* Work to do:
Can you repeat the rows between the lines holding "Select the Realtek" and "[x=314, y=65]", inclusive, copying each one unchanged?

** begin Extracted data **

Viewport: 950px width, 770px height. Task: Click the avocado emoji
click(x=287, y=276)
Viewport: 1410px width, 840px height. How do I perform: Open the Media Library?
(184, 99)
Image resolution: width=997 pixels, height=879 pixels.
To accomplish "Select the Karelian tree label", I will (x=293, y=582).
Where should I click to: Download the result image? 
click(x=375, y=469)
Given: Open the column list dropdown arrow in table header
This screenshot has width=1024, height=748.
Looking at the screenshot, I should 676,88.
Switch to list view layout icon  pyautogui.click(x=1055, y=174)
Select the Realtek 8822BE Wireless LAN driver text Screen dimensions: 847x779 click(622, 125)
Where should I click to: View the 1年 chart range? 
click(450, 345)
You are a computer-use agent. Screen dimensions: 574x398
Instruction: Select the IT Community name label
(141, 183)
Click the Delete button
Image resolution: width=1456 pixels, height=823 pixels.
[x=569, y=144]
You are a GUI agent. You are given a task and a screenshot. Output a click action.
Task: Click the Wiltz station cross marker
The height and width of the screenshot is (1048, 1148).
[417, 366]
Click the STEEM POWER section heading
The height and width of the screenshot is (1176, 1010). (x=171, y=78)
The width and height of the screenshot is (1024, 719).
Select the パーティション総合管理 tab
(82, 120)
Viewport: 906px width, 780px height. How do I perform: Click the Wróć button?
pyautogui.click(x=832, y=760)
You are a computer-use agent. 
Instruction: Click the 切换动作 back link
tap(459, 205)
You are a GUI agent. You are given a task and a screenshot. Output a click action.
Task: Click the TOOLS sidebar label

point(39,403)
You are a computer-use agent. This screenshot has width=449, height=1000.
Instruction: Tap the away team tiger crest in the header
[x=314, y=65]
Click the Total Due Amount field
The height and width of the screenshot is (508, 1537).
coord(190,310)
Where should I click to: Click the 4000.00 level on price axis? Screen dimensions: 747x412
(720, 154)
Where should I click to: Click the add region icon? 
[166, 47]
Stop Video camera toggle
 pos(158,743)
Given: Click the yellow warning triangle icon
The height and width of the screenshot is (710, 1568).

** end Extracted data **

* Result of this exercise:
Select the Realtek 8822BE Wireless LAN driver text Screen dimensions: 847x779 click(622, 125)
Where should I click to: View the 1年 chart range? 
click(450, 345)
You are a computer-use agent. Screen dimensions: 574x398
Instruction: Select the IT Community name label
(141, 183)
Click the Delete button
Image resolution: width=1456 pixels, height=823 pixels.
[x=569, y=144]
You are a GUI agent. You are given a task and a screenshot. Output a click action.
Task: Click the Wiltz station cross marker
The height and width of the screenshot is (1048, 1148).
[417, 366]
Click the STEEM POWER section heading
The height and width of the screenshot is (1176, 1010). (x=171, y=78)
The width and height of the screenshot is (1024, 719).
Select the パーティション総合管理 tab
(82, 120)
Viewport: 906px width, 780px height. How do I perform: Click the Wróć button?
pyautogui.click(x=832, y=760)
You are a computer-use agent. 
Instruction: Click the 切换动作 back link
tap(459, 205)
You are a GUI agent. You are given a task and a screenshot. Output a click action.
Task: Click the TOOLS sidebar label

point(39,403)
You are a computer-use agent. This screenshot has width=449, height=1000.
Instruction: Tap the away team tiger crest in the header
[x=314, y=65]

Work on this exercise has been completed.